Options for continuation treatment after an effective ECT course may include continuation of lorazepam or ECT on an outpatient basis. Although the optimal duration of treatments to prevent relapse of catatonia is unknown, weekly and bi-weekly ECT treatments may be needed for 6 months or longer to ensure a stabilized response. Like in other conditions, wide differences in treatment needs between patients are to be expected. Fortunately, continued ECT is safe with ongoing monitoring.

Research implications

Findings that catatonia is diagnosable in about one of seven patients diagnosed with autism [7, 58], a proportion similar as in those with affective and psychotic disorders [24] is contrary to earlier claims that catatonia is restricted to schizophrenia, and soon to be extinct [40], and beg the question of clinical and biological overlap between these disorders.

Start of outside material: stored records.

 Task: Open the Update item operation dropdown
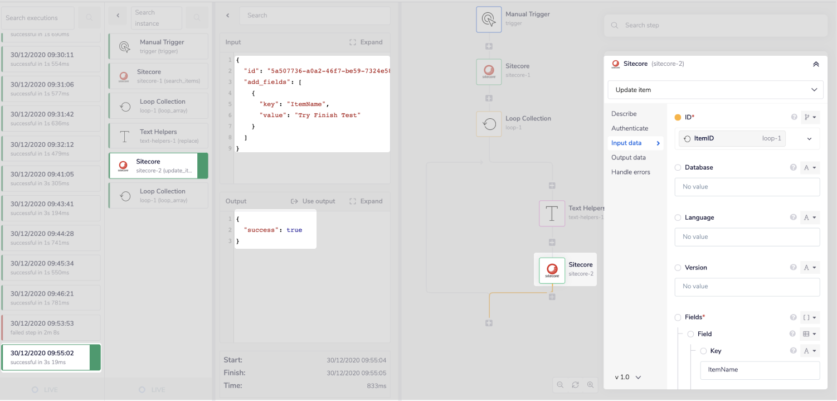(x=715, y=89)
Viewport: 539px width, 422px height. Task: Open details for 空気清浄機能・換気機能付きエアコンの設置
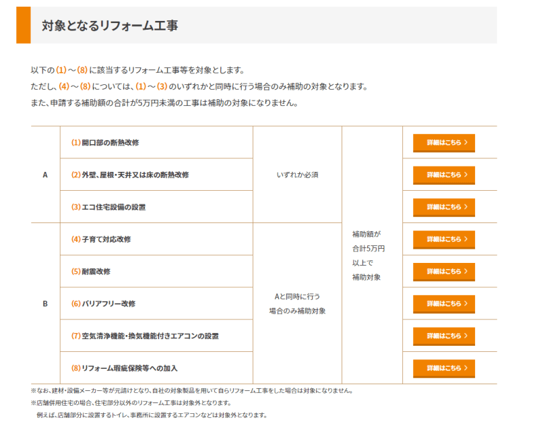coord(443,336)
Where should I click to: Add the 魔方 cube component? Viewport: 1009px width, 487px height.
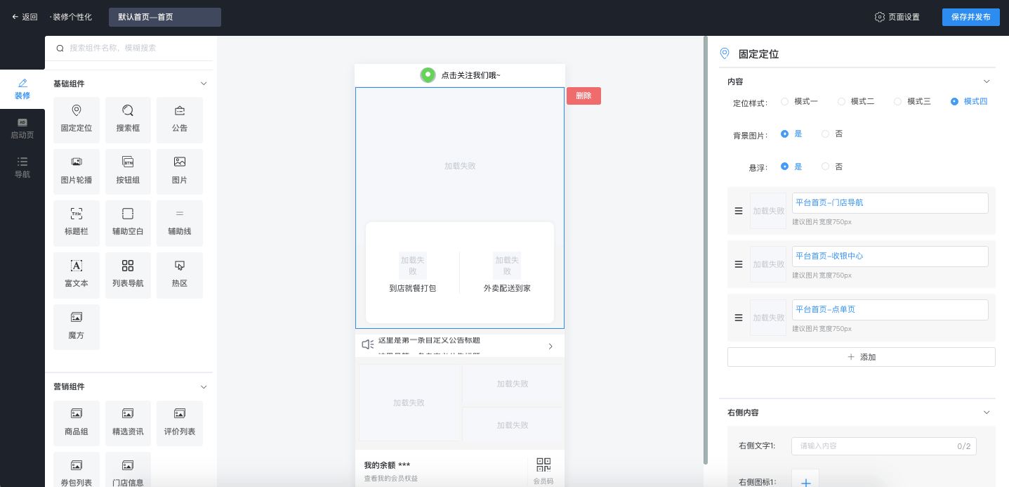tap(77, 326)
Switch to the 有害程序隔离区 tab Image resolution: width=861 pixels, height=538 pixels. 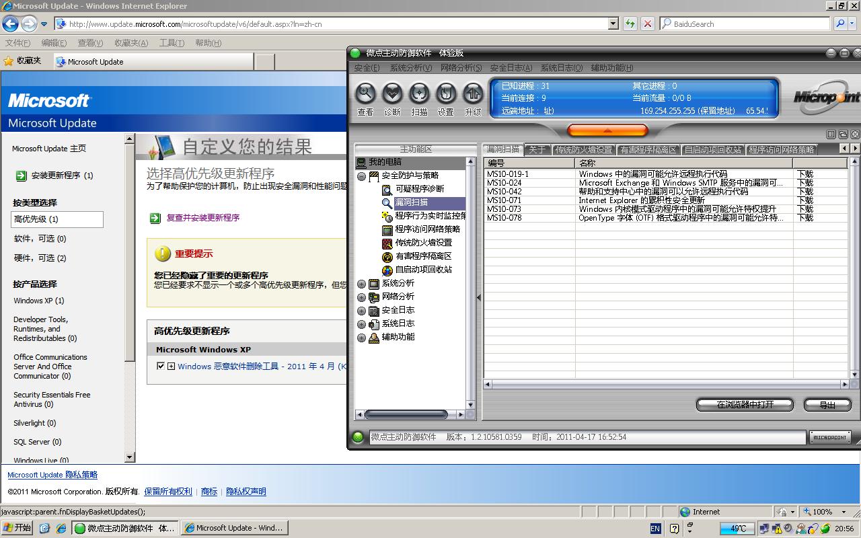pyautogui.click(x=648, y=150)
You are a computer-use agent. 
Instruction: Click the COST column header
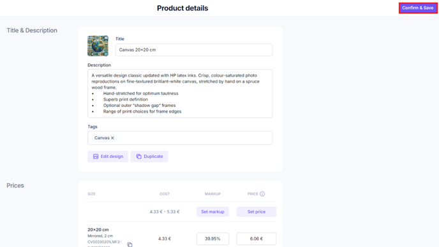[x=165, y=194]
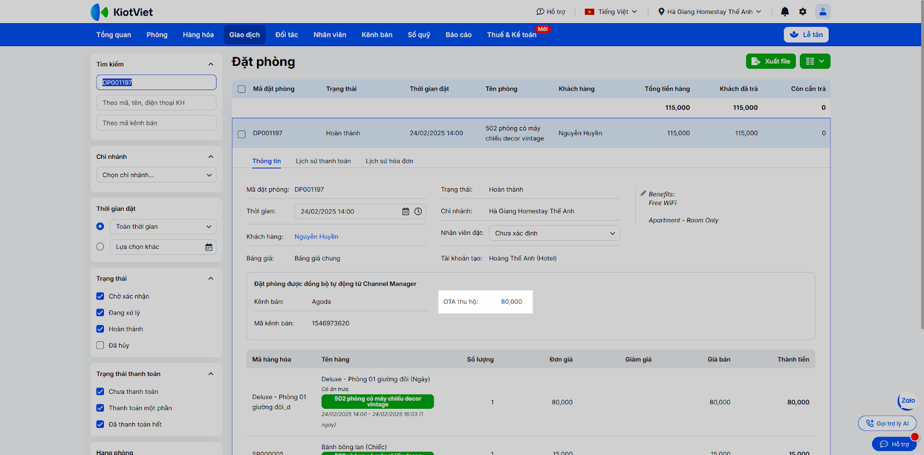The width and height of the screenshot is (924, 455).
Task: Click the Theo mã kênh bán search field
Action: click(x=156, y=123)
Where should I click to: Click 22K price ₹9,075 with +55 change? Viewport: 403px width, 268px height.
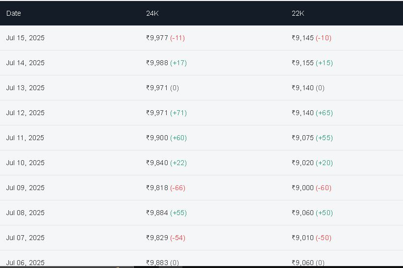pyautogui.click(x=312, y=138)
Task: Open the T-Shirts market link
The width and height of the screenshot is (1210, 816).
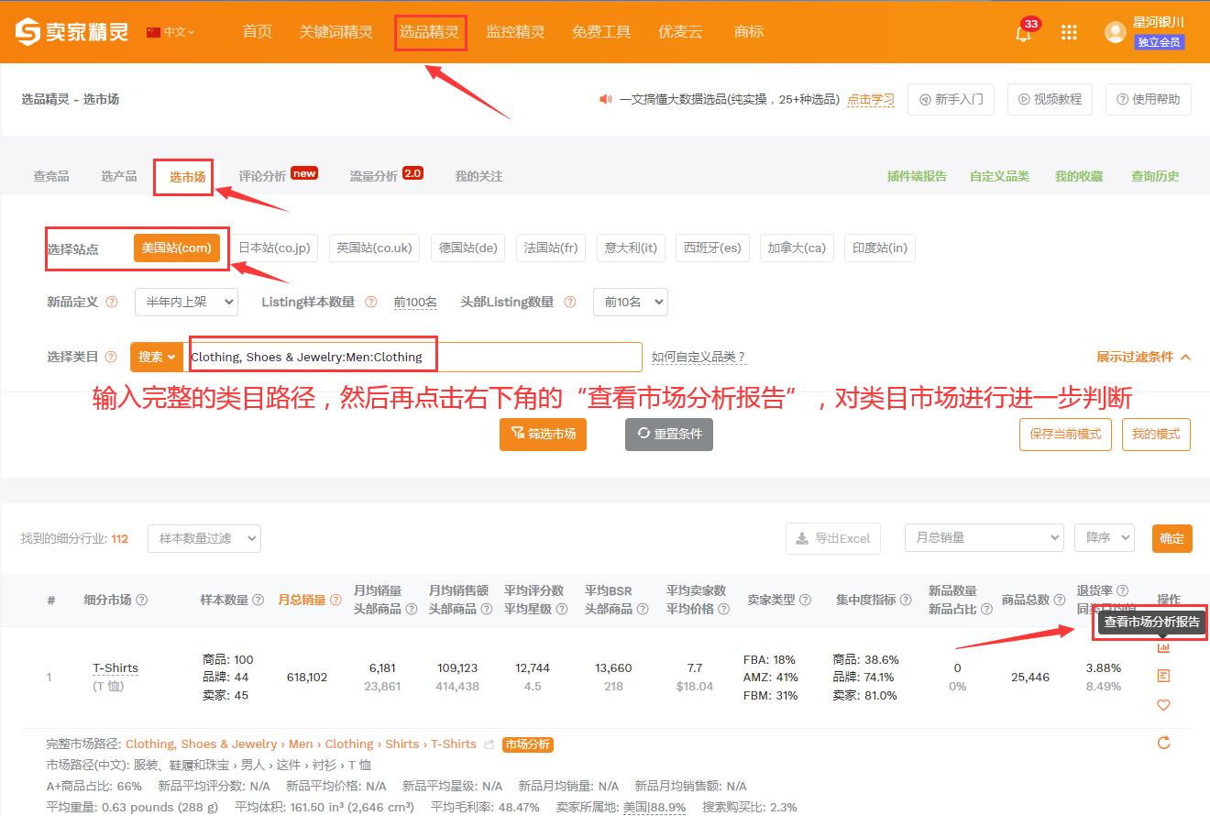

Clinical boundaries between the autistic spectrum disorders and other disorders, particularly early-onset psychotic disorders [29, 52, 57] are not always clear. About 40% of children with onset of schizophrenia before age ten had symptoms of autism during infancy and early childhood [57]. In another study of children with childhood-onset schizophrenia (COS) (before their 13th birthday), 19 of 75 (25%) of children with COS had a lifetime diagnosis of PDD [52]. Two siblings of children with COS were diagnosed with classic autism. This suggests a familial link between certain types of autism and childhood-onset schizophrenia.

Recent studies suggest overlap in genetic causes for autism and major psychiatric syndromes such as affective disorders [15] and schizophrenia [38], and catatonia [12, 18]. Admittedly, genes for any of the autistic, catatonic, affective, or psychotic disorders are yet to be identified. Further studies on the possible biological-genetic overlap between these conditions would be helpful.